Rohrdorfer does that itself. This is a pure Rohrdorfer project. In total, 18 employees at Rohrdorfer deal with the topic of CO2, and some of these employees deal exclusively with the topic of CCU. We simply want to make progress in this area as well, without writing long applications or studies. We want to get started, build the plant and learn how to operate it efficiently.

How did Rohrdorfer get involved with the topic? Around 2020, the chemical industry approached us and asked if they could have our CO2. The chemical industry has the problem when coal and natural gas cease to exist, they need another carbon source. With our CO2, we have a very interesting source. Then, of course, there was the question of the purity of the CO2. The chemical industry needs the CO2 for methanol synthesis and for this they need a very pure CO2. So we built a pilot plant to know how clean is our CO2 in the end. And also with the background that the previous capture plants were mainly built behind coal boilers, this CO2 has a different composition than in a cement plant. For us, the question was then where to put the CO2 – the chemical industry would rather have a product than the CO2 gas. We then started to look at the possibilities of synthesizing a product, which could be ethylene, methanol, formic acid or even e-fuels. The first step is the way via formic acid as a very simple organic compound and one needs the least hydrogen for it. We will electrochemically produce the hydrogen in situ in the water-CO2 mixture, and the O2 produced as a byproduct can be used for the oxyfuel process.

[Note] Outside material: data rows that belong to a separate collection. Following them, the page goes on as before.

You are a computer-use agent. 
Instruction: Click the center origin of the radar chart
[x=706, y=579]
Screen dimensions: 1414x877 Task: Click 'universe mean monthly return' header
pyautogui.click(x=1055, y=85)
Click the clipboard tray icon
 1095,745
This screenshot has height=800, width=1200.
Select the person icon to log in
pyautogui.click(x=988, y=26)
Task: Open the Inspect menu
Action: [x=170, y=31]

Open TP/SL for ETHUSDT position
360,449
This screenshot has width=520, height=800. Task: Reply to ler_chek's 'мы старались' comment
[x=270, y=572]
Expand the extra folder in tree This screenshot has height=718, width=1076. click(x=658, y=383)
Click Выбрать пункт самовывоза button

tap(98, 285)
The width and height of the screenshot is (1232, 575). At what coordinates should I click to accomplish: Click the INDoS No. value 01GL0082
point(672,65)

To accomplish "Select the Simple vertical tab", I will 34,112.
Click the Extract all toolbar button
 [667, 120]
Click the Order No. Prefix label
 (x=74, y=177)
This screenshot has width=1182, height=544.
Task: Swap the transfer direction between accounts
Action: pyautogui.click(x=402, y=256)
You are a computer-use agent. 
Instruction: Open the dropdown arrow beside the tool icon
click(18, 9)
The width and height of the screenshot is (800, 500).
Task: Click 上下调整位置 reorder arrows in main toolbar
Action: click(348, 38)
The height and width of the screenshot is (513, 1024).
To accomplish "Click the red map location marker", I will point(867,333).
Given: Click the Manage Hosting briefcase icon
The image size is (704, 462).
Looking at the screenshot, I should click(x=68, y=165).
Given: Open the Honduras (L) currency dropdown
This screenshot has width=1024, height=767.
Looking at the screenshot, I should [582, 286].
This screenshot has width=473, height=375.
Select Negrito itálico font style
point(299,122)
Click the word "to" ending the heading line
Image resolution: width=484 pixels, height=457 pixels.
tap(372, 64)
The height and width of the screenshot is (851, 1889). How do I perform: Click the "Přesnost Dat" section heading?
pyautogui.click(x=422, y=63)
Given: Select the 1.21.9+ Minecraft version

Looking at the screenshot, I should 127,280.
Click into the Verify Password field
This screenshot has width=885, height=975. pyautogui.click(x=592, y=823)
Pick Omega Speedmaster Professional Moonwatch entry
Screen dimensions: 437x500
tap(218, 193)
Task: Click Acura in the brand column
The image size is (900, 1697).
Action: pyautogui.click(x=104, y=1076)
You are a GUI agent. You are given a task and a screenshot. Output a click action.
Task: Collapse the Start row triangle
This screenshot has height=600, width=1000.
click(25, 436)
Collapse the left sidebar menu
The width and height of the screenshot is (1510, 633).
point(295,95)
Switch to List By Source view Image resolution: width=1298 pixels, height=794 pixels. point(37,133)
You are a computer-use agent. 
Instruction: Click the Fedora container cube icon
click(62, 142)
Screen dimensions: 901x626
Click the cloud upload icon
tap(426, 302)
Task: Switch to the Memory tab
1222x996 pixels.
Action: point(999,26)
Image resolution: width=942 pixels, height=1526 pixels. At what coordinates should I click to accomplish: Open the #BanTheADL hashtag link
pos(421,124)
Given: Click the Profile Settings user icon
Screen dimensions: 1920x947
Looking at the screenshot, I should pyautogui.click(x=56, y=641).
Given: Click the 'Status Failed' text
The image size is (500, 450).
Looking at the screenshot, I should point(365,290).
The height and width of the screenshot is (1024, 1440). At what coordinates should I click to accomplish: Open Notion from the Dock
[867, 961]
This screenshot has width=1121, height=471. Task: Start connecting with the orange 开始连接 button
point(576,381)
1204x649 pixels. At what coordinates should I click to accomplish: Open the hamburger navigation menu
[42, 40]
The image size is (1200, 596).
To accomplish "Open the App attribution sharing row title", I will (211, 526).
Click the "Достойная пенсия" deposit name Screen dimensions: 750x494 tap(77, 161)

An interesting project – a cement plant becomes a chemical plant. Why is Rohrdorfer the first cement plant to take this path and how economical is this path? Or is idealism more to the fore in this project?

In order to use the process economically, we have to work on efficiency, and the process only makes sense if we use renewable energy. The existing capture processes are optimized for Carbon Capture and Storage and not for Carbon Capture and Usage. That’s why we built this pilot plant for CO2 capture and formic acid production. Our goal was to then optimize these two coupled processes. So we looked at optimizing both the amine solutions and the wash solutions. The ecological footprint was also important to us.

Our goal is not to capture as much CO2 as possible, but to have a plant on which we can modify and try out a lot without too much effort. At the end of the day, the result must be a product that is competitive.

At Rohrdorfer, we have a certain tradition of building and testing pioneering pilot plants. We had the first pilot plant with a clean gas catalyst. We have a power plant that generates electricity from kiln waste heat, and there was also a pilot plant beforehand. It is already a tradition at Rohrdorfer, so to speak, that we simply build these pilot plants and see whether it works. The concept has always proven itself so far, also financially. In the meantime, we have also taken on a pioneering role.

What are the future plans for CO2 capture?

The plant is scheduled to go on stream at the end of June 2022. Formic acid production will then go on stream in the summer, as a second step. And of course we also have to get our employees up to speed on the operation of this new plant.

The whole thing has to be seen in an overarching context, we also need the appropriate connection to the power grid, we need an appropriate hydrogen infrastructure. To do this, we need the appropriate governmental framework.

We can scale up our pilot plant. The next task is to determine what infrastructure is needed for further expansion. Our pilot plant should then be transferable to other cement plants, but also to other industries. The industry has already gathered momentum. But policymakers must first do their homework. Because only together – industry, politics and the population – can we solve the decarbonization task of the century.

Thank you very much for the very interesting interview.